Rewrite the lines below, changing "magnifier" to "lens" and keeping everything else the same. Leave the pictures out of your version.

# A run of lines
---*---

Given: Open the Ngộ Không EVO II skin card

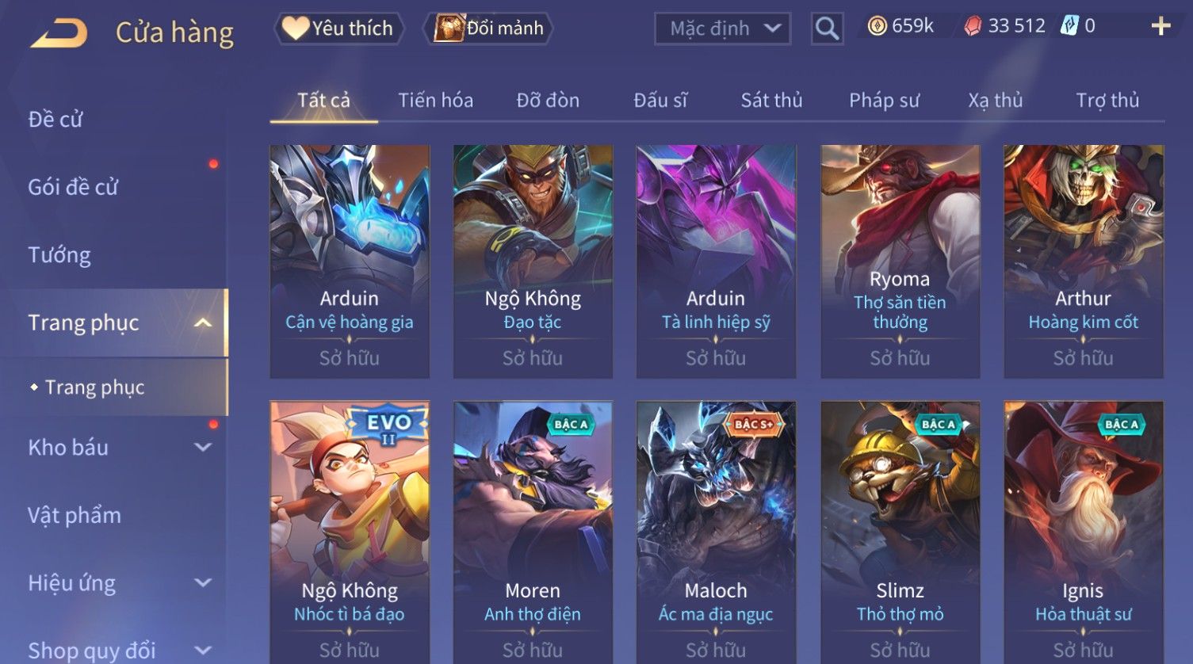Looking at the screenshot, I should tap(350, 532).
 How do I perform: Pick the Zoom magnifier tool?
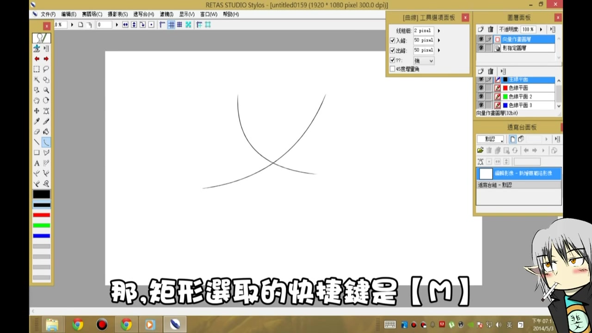[46, 90]
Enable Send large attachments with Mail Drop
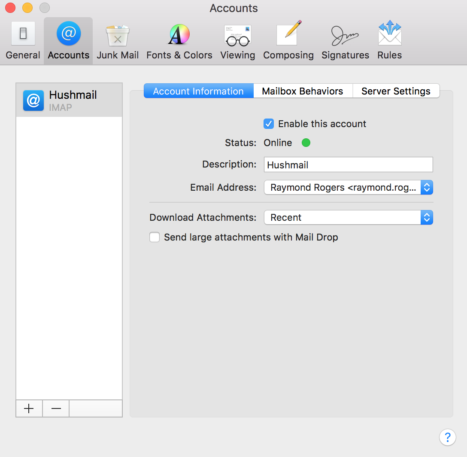 pos(155,238)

---*---

# SOLUTION TO THE PROBLEM
Given: Open the Ngộ Không EVO II skin card

Looking at the screenshot, I should tap(350, 532).
 How do I perform: Pick the Zoom lens tool?
[46, 90]
Enable Send large attachments with Mail Drop
 pos(155,238)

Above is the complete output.